The effectiveness is verified in two primary application scenarios:

Uncertainty Quantification

Setting Metric BayesVLM Deterministic Baseline Gain
ID Data Calibration Error (ECE) Significantly Improved Overconfident Better Calibration
OOD Detection AUROC Marked Increase No Uncertainty OOD Recognition
Domain Shift Reliability More Robust Performance Drop Reliable Signals

Active Learning

Dataset Metric BayesVLM Random Sampling Other Baselines
Downstream Tasks Sample Efficiency Highest Baseline Moderate
Limited Budget Accuracy Optimal Poor Sub-optimal

Ablation Study

Configuration Key Metrics Description
Layers Processed Uncertainty Quality Good results achieved with only final 1-2 layers
Fisher Approx Calibration Quality Diagonal is sufficient; KFAC performs better
VLM Backbones Generality Effective on both CLIP and SigLIP

Key Findings

  • Well-Calibrated: The uncertainty estimates provided by BayesVLM show high calibration—the model is indeed more likely to be wrong when it reports low confidence.
  • Interpreability: Uncertainty estimates are intuitively interpretable—ambiguous or OOD samples receive higher uncertainty scores.
  • Efficient Active Learning: Uncertainty-based sample selection significantly outperforms random sampling, proving valuable under labeling budget constraints.
  • Preserved Performance: As a post-hoc method, it does not modify parameters or degrade original classification/retrieval performance.
  • Computationally Efficient: Analytical derivation avoids Monte Carlo sampling, resulting in minimal inference overhead.

Highlights & Insights

  • Precise Problem Selection: VLM uncertainty estimation is an overlooked but crucial problem, especially for safety-critical applications.
  • Simple Design: No retraining, no architecture changes, and no heavy extra computation—truly "plug-and-play."
  • Theoretical-Practical Balance: Leverages the solid theoretical foundation of Laplace approximation while ensuring computational efficiency through analytical derivation.
  • Probabilistic Cosine Similarity: Transforming deterministic cosine similarity into a stochastic variable is an elegant theoretical contribution.
  • Diverse Applications: Demonstrates value in both uncertainty quantification and active learning scenarios.

Limitations & Future Work

  • Approximation Quality: Laplace approximation assumes a Gaussian posterior, which might be inaccurate in high-dimensional spaces.
  • Last Layers Only: Ignoring uncertainty propagation in deeper VLM layers might underestimate total uncertainty.
  • Fisher Computation: For extremely large models, even diagonal approximation may incur some computational overhead.
  • Evaluation Benchmarks: Lack of unified standards for uncertainty estimation leads to potential performance variance across datasets.
  • Task Scope: Applicability to generative VLMs (e.g., LLaVA, GPT-4V) has not yet been verified.
  • Autoregressive Architectures: The method suits dual-encoder architectures like CLIP; extensions for autoregressive VLMs are needed.
  • CLIP (Radford et al., 2021): The representative deterministic VLM and primary application target.
  • SigLIP (Zhai et al., 2023): Improved CLIP using Sigmoid loss, also compatible with this method.
  • Laplace Approximation: A classic Bayesian approximation regaining attention (Laplace Redux, Daxberger et al., 2021).
  • Monte Carlo Dropout (Gal & Ghahramani, 2016): Approximates Bayesian inference via Dropout but requires multiple forward passes.
  • Probabilistic Embeddings (Kirchhof et al., 2023): Models embeddings as distributions but requires retraining.
  • Active Learning (Settles, 2009): Uncertainty-based selection is a classic strategy.

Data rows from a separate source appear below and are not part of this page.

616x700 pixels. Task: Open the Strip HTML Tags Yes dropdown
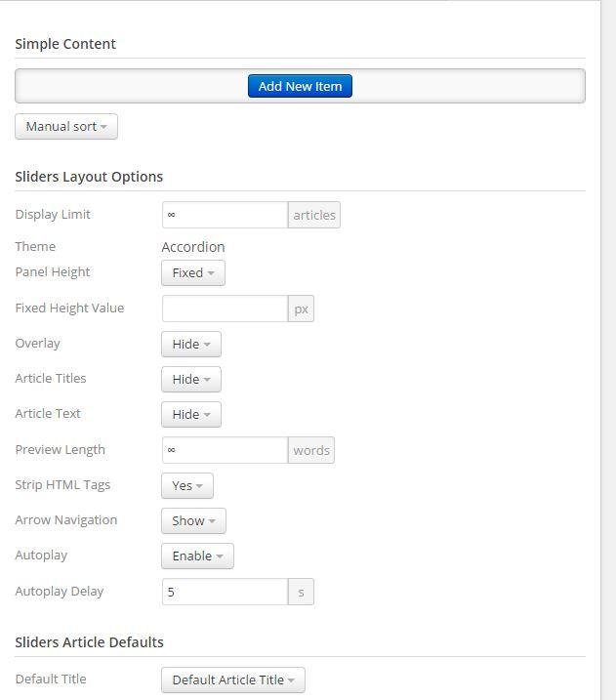point(187,486)
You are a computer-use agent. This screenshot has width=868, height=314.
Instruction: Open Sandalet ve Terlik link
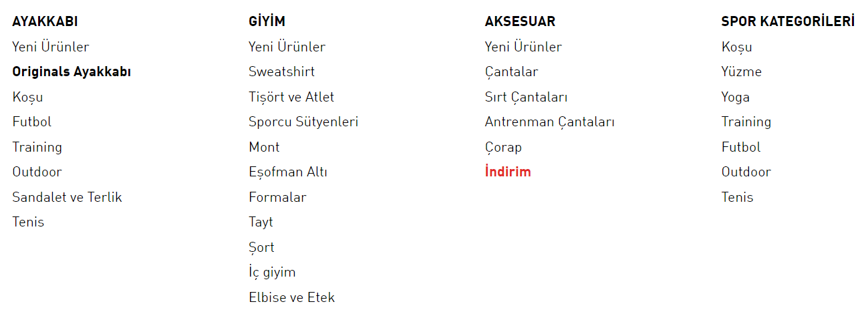[x=67, y=197]
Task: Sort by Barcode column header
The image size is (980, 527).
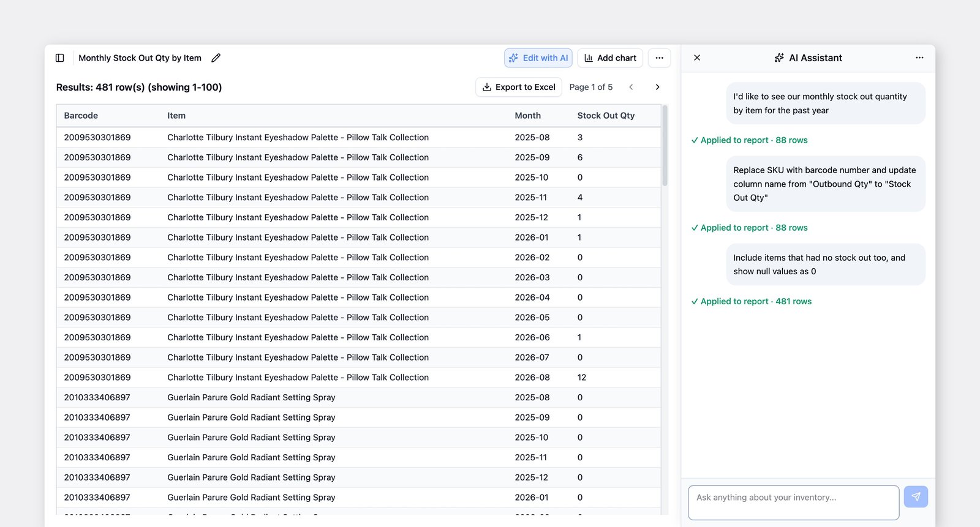Action: click(x=81, y=116)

Insight: Post-hoc methods are a pragmatic path for introducing Bayesian uncertainty into large-scale pre-trained models. This approach can be generalized to other pre-trained models (e.g., LLMs, audio models). Probabilistic cosine similarity may lead to new uncertainty-aware retrieval and matching algorithms.

Rating

  • Novelty: ⭐⭐⭐⭐ — While Laplace approximation is established, the analytical derivation for VLM cosine similarity is a new contribution.
  • Experimental Thoroughness: ⭐⭐⭐⭐ — Validated across UQ and active learning with multiple VLM backbones.
  • Writing Quality: ⭐⭐⭐⭐ — Clear theoretical derivation and concise methodology.
  • Value: ⭐⭐⭐⭐ — Addresses practical needs in VLM deployment with broad prospects for safety-critical applications.